As everyone who has practiced any eastern martial arts knows, it is a very repetitive affair – especially in the beginning. This is something that tends to put many peiople off, as instead of learning all the cool and flashy stuff they’ve seen from TV or imagined in their minds, the actual training turns out to be something very similiar to polishing the car or painting a wall. Be it in karate, aikido, kendo, iaido or any other Japanese martial art that I know, in the first couple of months a beginner is doing very little else than repeating the most basic movements – practising ukemi, doing suburi, moving across the dojo with gyaku-tsuki. It gets boring pretty fast, yet you’re told to repeat the same thing over and over again. There seems to be no progress in all that for most of the beginners, and this is why they yearn to move on to new and interesting stuff.
But there is progress, a lot of it. And this is what brings us back to Mr. Miyagi. Mr.
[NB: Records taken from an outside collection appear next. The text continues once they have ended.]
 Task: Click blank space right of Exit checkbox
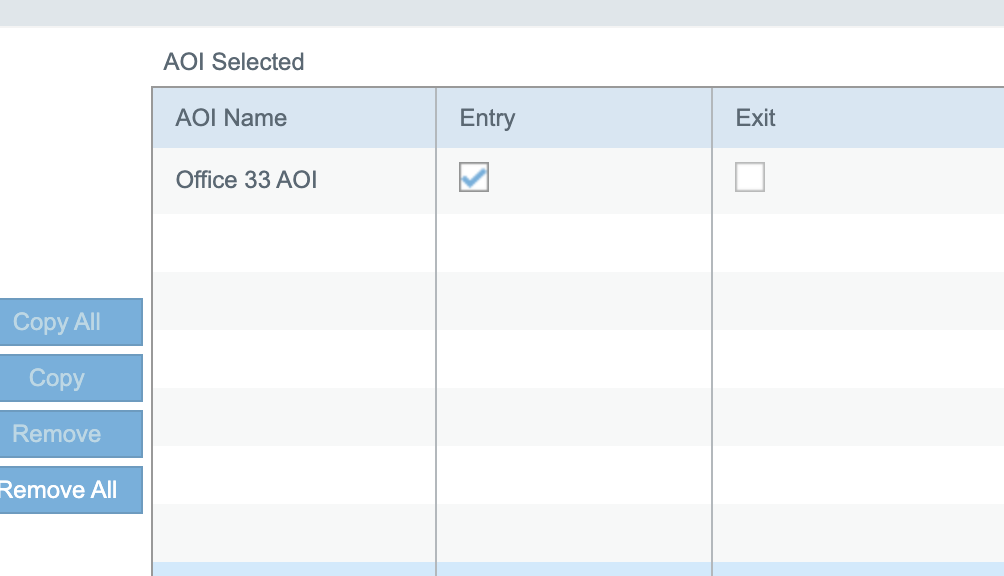click(x=880, y=180)
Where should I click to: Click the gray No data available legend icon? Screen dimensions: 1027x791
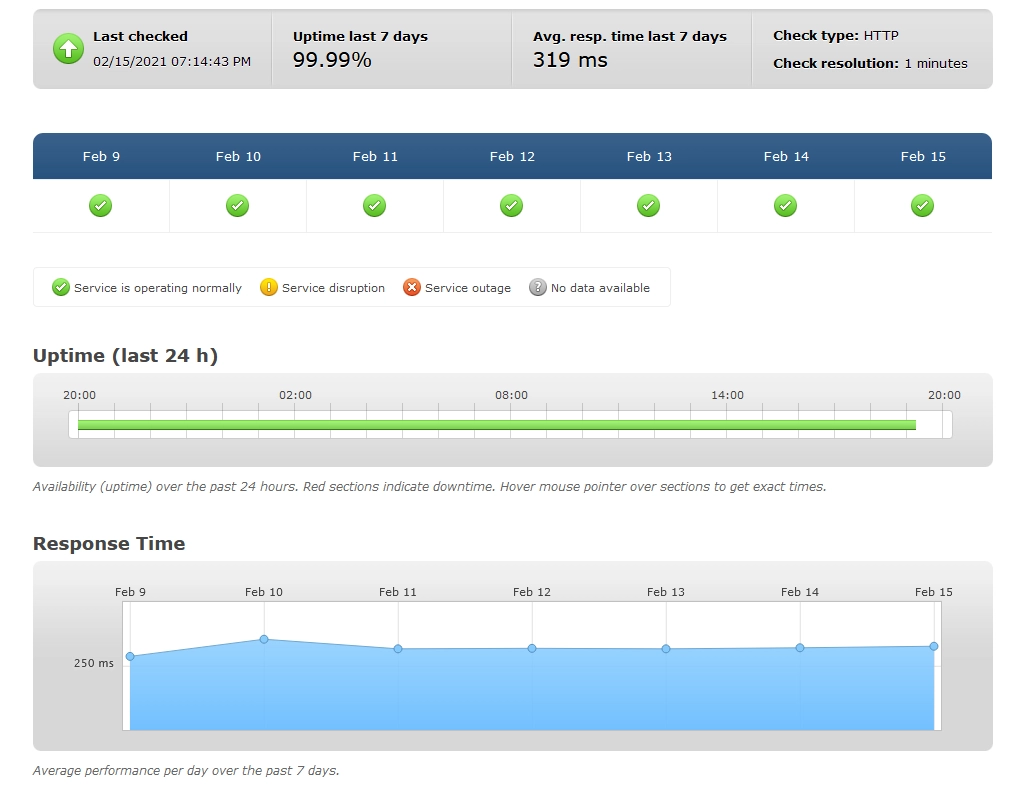coord(538,287)
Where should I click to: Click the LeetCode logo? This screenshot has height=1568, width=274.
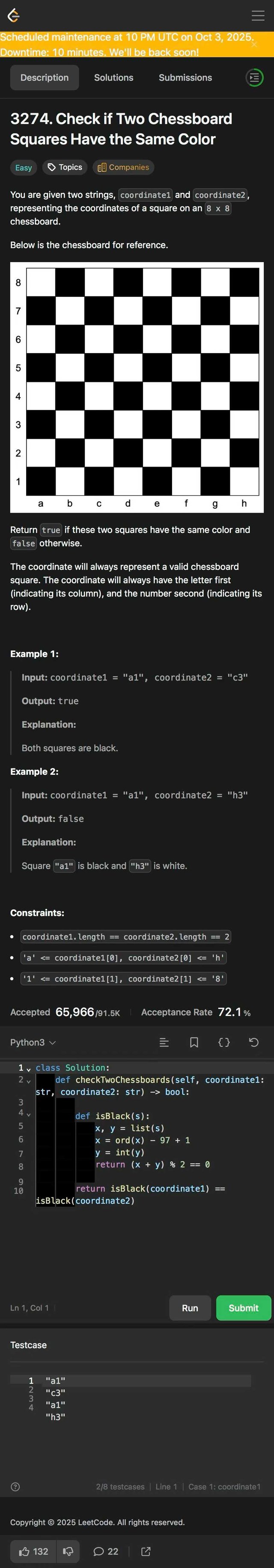[13, 15]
Miyagi’s method of teaching karate to Daniel Larusso was, despite of all the Hollywood cheesiness, fundamentally a very zen way to go about it. I cannot possibly do justice to zen in this post, but I might take a stab at it some other time. However, the basic idea is quite simple – you don’t learn something by being explained, you learn it by doing. And once you have done it enough times, you will know. Or, perhaps more precisely, you will know that the questions you had at the outset were not meant to be answered, as eventually they will simply go away. Answering them would not help you to get any closer to what you wanted to know – as martial arts cannot be taught like you can teach someone how to solve a Rubik’s cube. It is not a realm of abstract knowledge, rather than that of practical experience. Knowledge, if you want to call it this, will follow the experience – it is not a prerequisite of doing something, rather than vice versa.
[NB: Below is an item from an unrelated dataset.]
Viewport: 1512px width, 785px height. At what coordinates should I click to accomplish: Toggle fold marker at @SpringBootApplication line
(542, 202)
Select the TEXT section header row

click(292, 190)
This, it would seem to me, is the reason why some many great senseis struggle with westerners. They try to adopt and “teach” martial arts the way they know how westerners “learn” things. But it is very difficult, if not impossible. To be sure, some senseis are doing great work at it, but in the end I still think that there is only so much that they can do, no matter how hard they try or how good their intentions. The way I see it, teaching martial arts is not really about explaining or telling how something is ought to be done, it is about inspiring and guiding, about cutting short the wrong ways and encouraging to follow the right ones. But in the end it is you who has to do the walking.
Today we left Yamagata and Takeda sensei after three days of keiko. It has been, in a way fully expected, rude awakening. The first two days we were practising with Yamagata University students, and both Luis and me were getting ground to powder. Of course, I know that they are not simply students, they are studying kendo and are set to go on to become professionals (and on top of that Yamagata is apparently the reigning champion of university level kendo in the whole Tohoku region) – but still, it feels utterly humiliating to be so completely and hopelessly dominated and overwhelmed. When we finally finished the first keiko at Yamagata, the first words Luis said after taking off his men and being able to speak were “how can they be so €%&# fast?!” Anyway, luckily today we had a keiko at Nishikawa with some civilians – and this was great for recovering some of the self-confidence before we will face Sendai students tomorrow, who are apparently even tougher than Yamagata ones.
And I am only about 10% done with my trip. Wish me luck.